**WHAT IS BEING ASKED**:
Give the part of the records that opens with the first line and closes with the line containing "ruler-label: 34 is" (both included) as a JSON list of strings, one string per line, with blank lines left out.

(Dataset items)
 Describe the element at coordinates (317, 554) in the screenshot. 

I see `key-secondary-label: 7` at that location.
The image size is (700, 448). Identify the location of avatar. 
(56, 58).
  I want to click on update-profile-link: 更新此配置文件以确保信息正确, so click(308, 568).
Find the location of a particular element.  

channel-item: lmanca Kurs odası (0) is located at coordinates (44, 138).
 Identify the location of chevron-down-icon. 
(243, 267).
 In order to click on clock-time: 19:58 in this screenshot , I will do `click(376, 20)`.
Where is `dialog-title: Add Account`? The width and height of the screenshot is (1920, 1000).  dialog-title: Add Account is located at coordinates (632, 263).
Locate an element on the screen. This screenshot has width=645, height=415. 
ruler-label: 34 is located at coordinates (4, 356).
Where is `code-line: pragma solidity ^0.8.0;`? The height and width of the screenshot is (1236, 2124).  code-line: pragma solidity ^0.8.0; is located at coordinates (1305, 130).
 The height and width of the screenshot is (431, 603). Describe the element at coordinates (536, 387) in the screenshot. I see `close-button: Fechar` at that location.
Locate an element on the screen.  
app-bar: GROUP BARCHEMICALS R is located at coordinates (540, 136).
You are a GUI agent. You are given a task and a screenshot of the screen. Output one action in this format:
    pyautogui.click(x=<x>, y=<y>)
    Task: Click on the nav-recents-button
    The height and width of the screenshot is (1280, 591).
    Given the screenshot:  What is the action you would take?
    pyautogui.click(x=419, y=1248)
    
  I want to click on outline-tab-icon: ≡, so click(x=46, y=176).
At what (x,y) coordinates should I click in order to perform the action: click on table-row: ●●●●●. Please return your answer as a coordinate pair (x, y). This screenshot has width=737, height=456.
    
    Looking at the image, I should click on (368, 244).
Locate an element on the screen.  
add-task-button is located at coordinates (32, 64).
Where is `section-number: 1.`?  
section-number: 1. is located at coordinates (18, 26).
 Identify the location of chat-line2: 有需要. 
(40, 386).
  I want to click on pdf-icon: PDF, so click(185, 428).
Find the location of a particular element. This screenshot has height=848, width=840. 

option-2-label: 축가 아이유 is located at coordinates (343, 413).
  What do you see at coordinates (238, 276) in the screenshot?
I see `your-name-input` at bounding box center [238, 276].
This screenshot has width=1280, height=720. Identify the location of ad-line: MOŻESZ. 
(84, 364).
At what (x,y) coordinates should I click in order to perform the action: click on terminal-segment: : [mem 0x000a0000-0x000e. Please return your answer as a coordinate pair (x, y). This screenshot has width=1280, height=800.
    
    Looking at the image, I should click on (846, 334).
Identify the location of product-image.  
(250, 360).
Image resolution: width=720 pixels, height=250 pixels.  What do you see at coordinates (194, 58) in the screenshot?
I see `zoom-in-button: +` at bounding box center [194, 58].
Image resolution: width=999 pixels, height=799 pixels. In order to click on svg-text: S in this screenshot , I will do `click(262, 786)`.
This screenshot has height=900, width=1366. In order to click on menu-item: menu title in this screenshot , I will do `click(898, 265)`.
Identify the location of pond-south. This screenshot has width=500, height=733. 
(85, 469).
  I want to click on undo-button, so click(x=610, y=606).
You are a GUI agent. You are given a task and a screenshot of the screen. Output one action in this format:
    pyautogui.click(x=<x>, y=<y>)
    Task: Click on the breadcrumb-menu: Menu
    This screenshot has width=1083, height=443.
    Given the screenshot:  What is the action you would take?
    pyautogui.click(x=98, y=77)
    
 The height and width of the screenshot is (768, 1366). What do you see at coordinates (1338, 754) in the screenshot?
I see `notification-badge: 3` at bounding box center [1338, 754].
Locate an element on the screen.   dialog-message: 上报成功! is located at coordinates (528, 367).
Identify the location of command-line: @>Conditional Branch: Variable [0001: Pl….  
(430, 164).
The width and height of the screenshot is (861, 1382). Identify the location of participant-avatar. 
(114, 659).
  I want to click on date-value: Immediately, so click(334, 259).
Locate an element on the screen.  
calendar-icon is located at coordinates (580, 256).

**RESPONSE TO THIS EXERCISE**:
[
  " Describe the element at coordinates (317, 554) in the screenshot. ",
  "I see `key-secondary-label: 7` at that location.",
  "The image size is (700, 448). Identify the location of avatar. ",
  "(56, 58).",
  "  I want to click on update-profile-link: 更新此配置文件以确保信息正确, so click(308, 568).",
  "Find the location of a particular element.  ",
  "channel-item: lmanca Kurs odası (0) is located at coordinates (44, 138).",
  " Identify the location of chevron-down-icon. ",
  "(243, 267).",
  " In order to click on clock-time: 19:58 in this screenshot , I will do `click(376, 20)`.",
  "Where is `dialog-title: Add Account`? The width and height of the screenshot is (1920, 1000).  dialog-title: Add Account is located at coordinates (632, 263).",
  "Locate an element on the screen. This screenshot has width=645, height=415. ",
  "ruler-label: 34 is located at coordinates (4, 356)."
]